- To do -
Leaving out every picture, transcribe the lines from the line that contains "The width and" to the end of the entries below, both ends included.

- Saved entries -
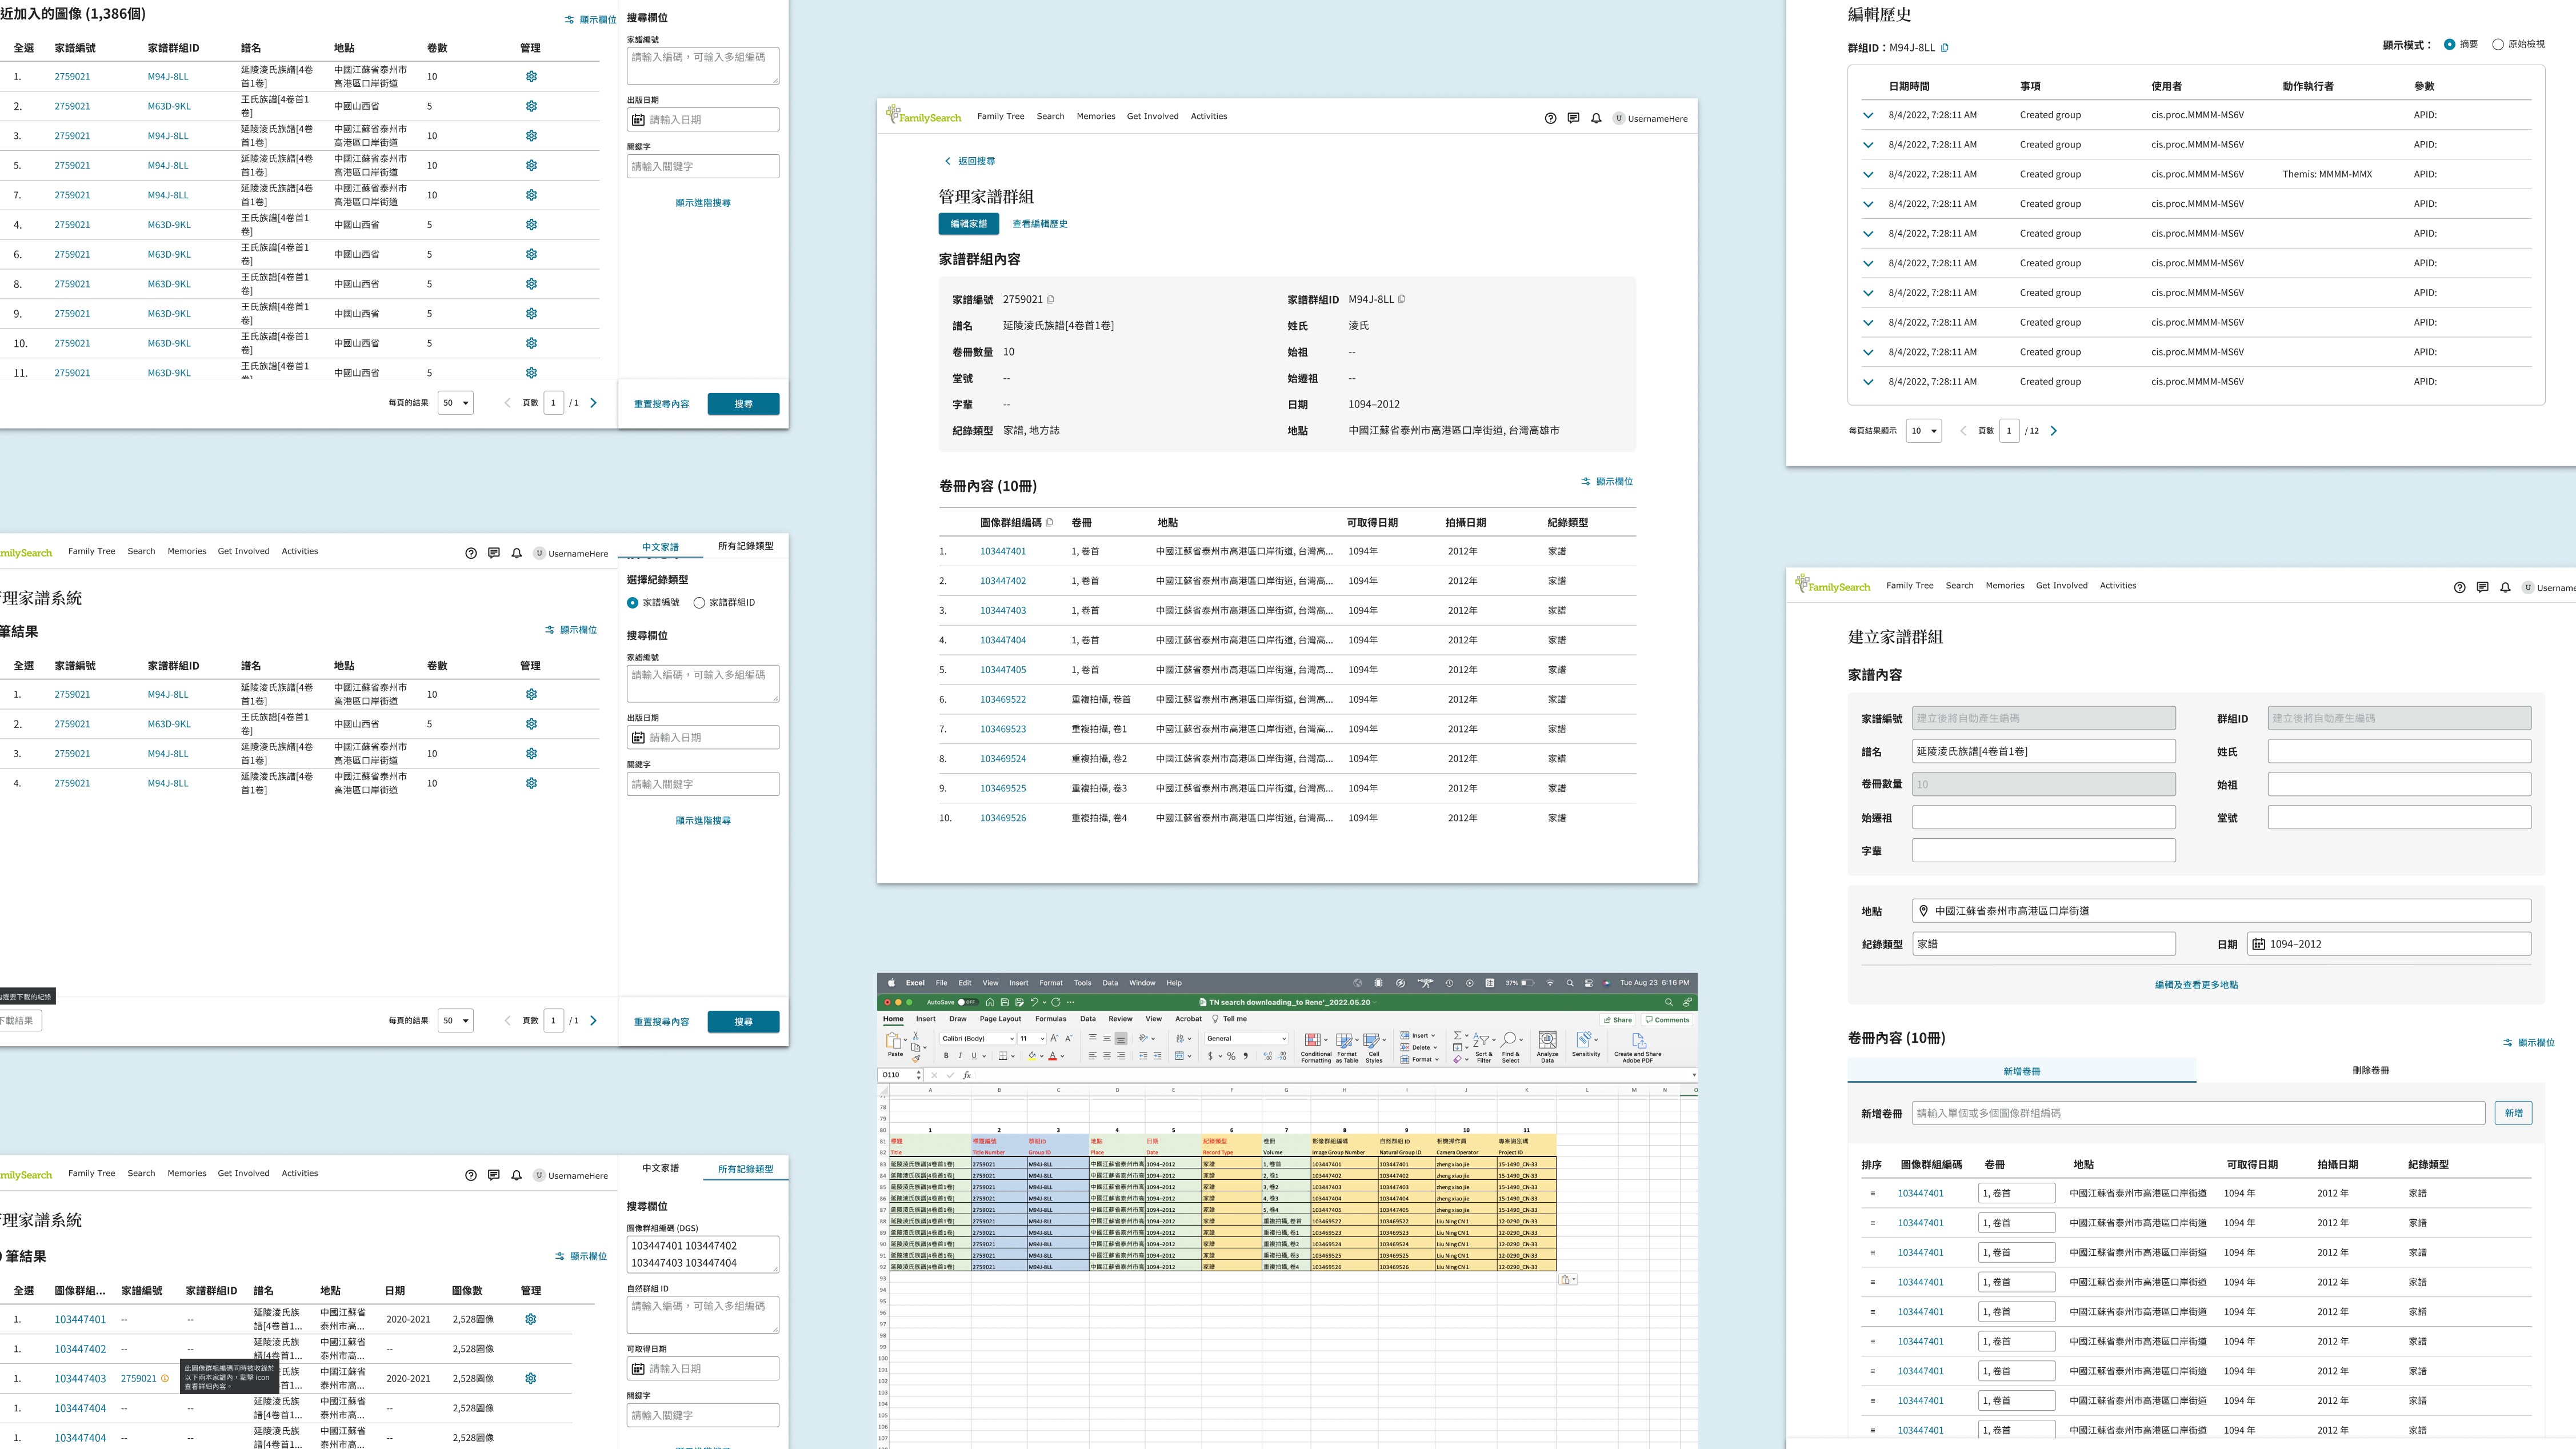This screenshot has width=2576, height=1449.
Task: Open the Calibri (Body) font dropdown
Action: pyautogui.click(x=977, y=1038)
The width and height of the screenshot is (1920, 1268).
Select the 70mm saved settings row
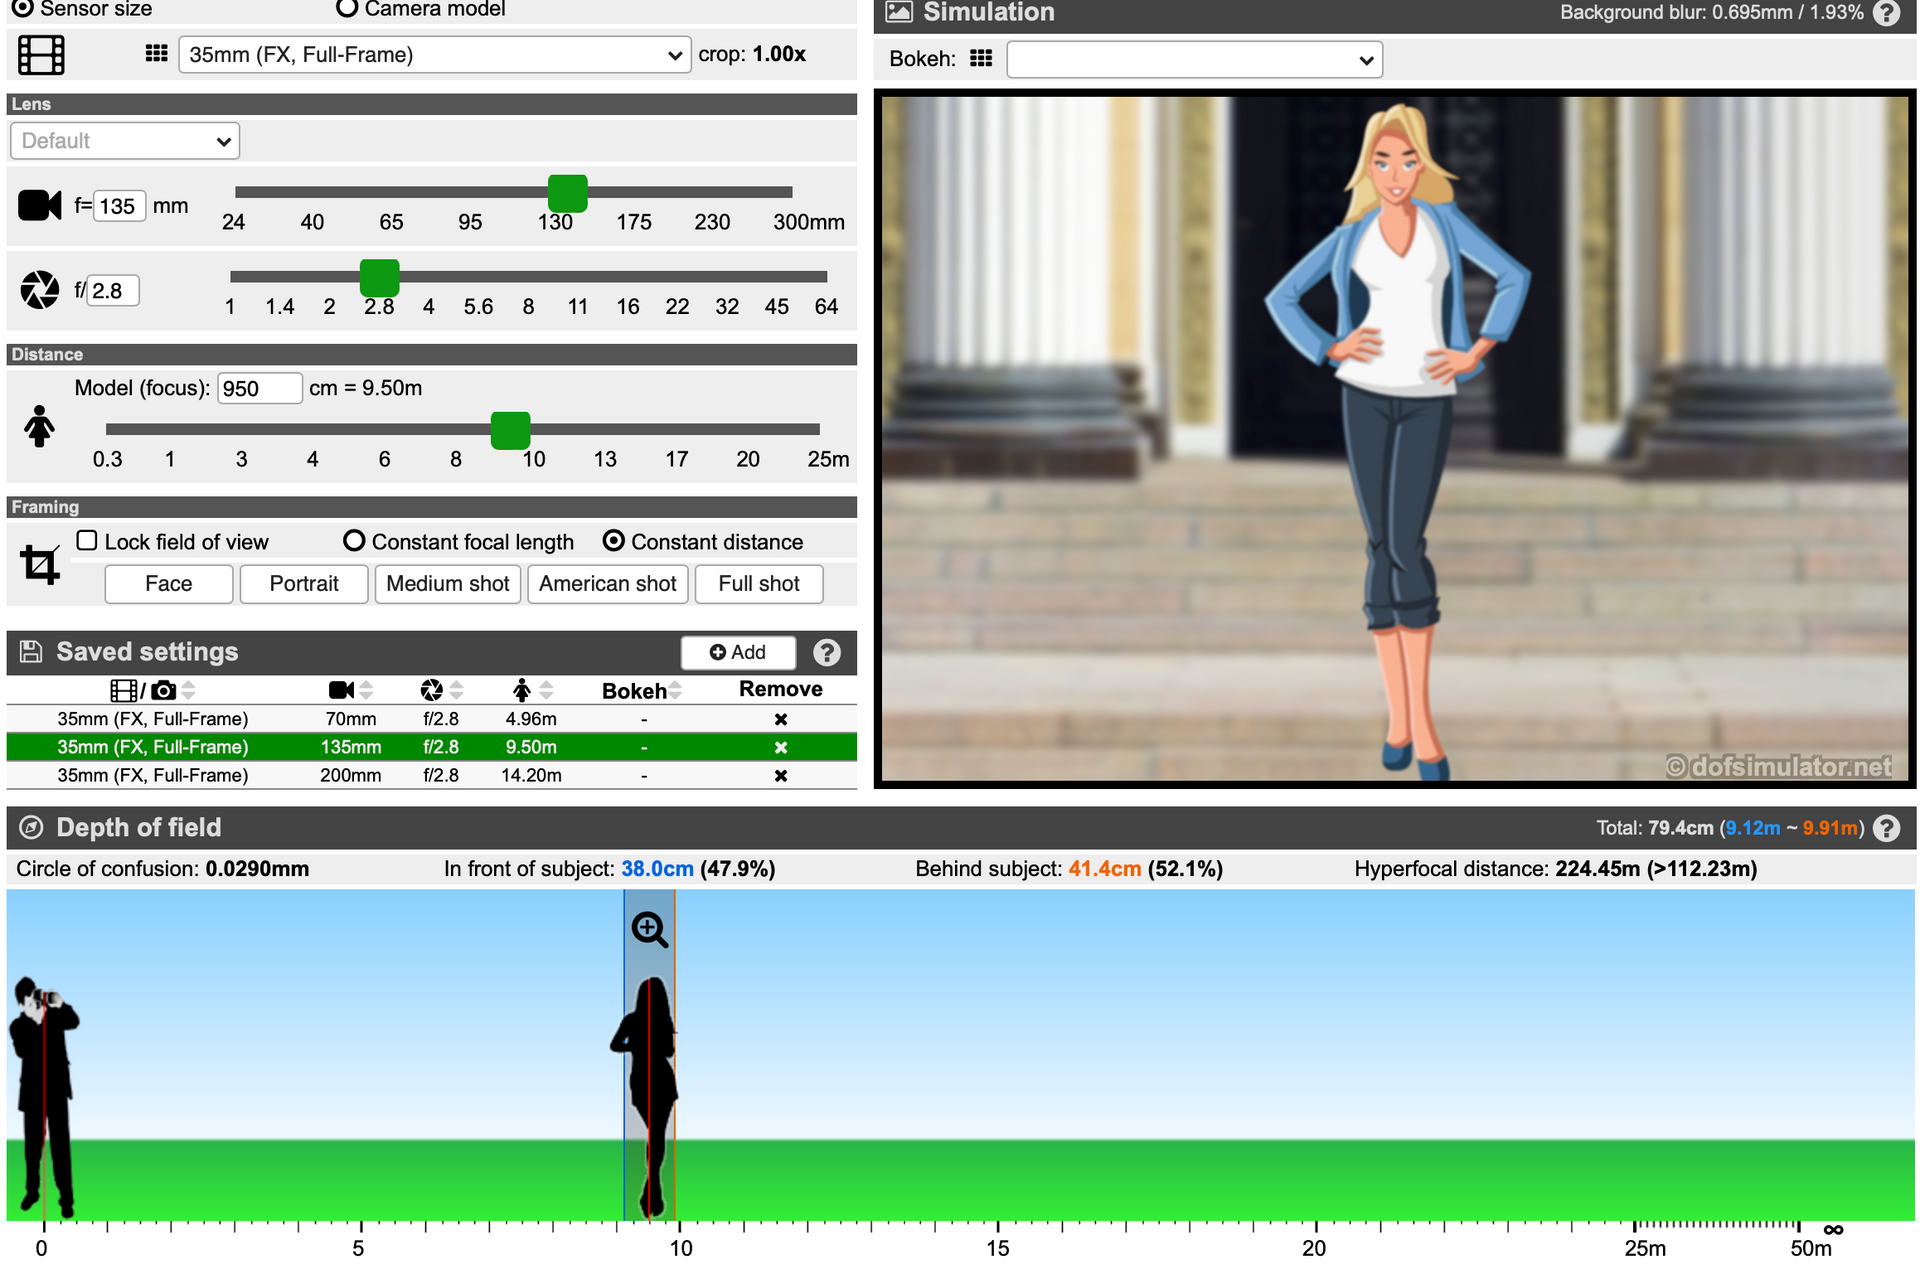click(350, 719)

- Solution for this problem -
The width and height of the screenshot is (1920, 1268).
Select the 70mm saved settings row
click(350, 719)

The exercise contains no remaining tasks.